Wednesday, April 17, 2013

Content Development Guidelines from

Hello fellow content developers,

I am going to paraphrase an article I read today on I found the article via twitter and it looked like something worthy of your eyes so I encourage you to take a look at the original article and not just my review and summary.


Deadlines are nearly as important as the actual content the writer produces. If you can’t be on time, then you’re just causing more work for me and I can’t have that. I don’t have time to chase you down looking for content that I assigned a week ago and I’m sure most business owners feel the same way.

Posting content should be done on a regular basis - this means weekly, every Friday  the first Monday of the month, daily, every second Tuesday - it doesn't matter as long as it is regular so people know what to expect and when to come back.


A good writer has a definitive voice. In short, you can typically tell they wrote something by their style and delivery. I tend to avoid generic content writers as they are a dime a dozen. I’m looking for something distinctive in a writer’s delivery and ability to tell a story. This writer stands out from the pack by being creative, unique and a cut above the rest.

For example the voice that I use in my writing is very personal and informal to say the least. I write like I am talking to you guys face to face. I've never been an eloquent writer, but I have always been real and raw. If I don't like something, I say I don't like something with a reason behind it.


Writing academic papers might require a more fact-driven and dry approach than producing blog content. A good writer knows how to differentiate the two. Good writers are able to adapt their voice and style based on where the content is being published. Bad writers carry the same style across all formats and this doesn’t really lend itself to producing content across multiple channels. They might be great at blogging, but you’ll need a second writer to produce whitepapers, e-books or research papers.
I typically like writers who are adaptable enough to create content across multiple channels as well as in different formats.

Your audience is going to change over time. Their taste, your industry, something new will come out and force you into changing exactly what you are writing about or how you are writing it. This means that the person whom is more able to adapt to change will succeed far easier and far more likely than someone resisting said change.


The best content uses statistics or facts to drive home the point the writer is trying to convey. Does your writer use numbers or facts in his writing? If it looks like the writer could open up Word and write the article without referencing anything, the content generally isn’t up to the standard we’re looking for. We want someone who can research any topic in order to produce a great piece of content.
Obviously they aren’t going to be experts at everything, but you won’t be able to tell based on their writing alone.

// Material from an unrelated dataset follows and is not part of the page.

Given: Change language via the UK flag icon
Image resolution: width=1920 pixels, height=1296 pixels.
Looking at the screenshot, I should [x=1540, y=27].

Content development is a lot like writing a paper from school. If you are not an expert with definitive, provable answers, then you need to get sources that are reputable behind you. You don't need to write in MLA or APA format, but you should be able to reference other industry leading people, companies, or blogs that will back you up.


I don’t want a writer who is booked solid weeks in advance. I need someone that has the flexibility to deliver content when I need it. We’re not talking about placing unreasonable demands on time, but a 500-word blog post isn’t something I want to wait a week for. If the writer can’t turn around most short projects within 48 hours or so, I tend to move on to those who can. This is one of the most profound arguments for hiring professional, full-time writers rather than hobbyists and those that use content as a means to derive a second form of income.

It shouldn't take long for you to write a good, high quality article under 500 words. You should be able to crank these out for your clients or company because without this type of production, the industry or news can move too fast. Think about it, when was the last time you read an article that was a week past due on something that had occurred. No one wants to read old news because they've already heard it and people have moved on.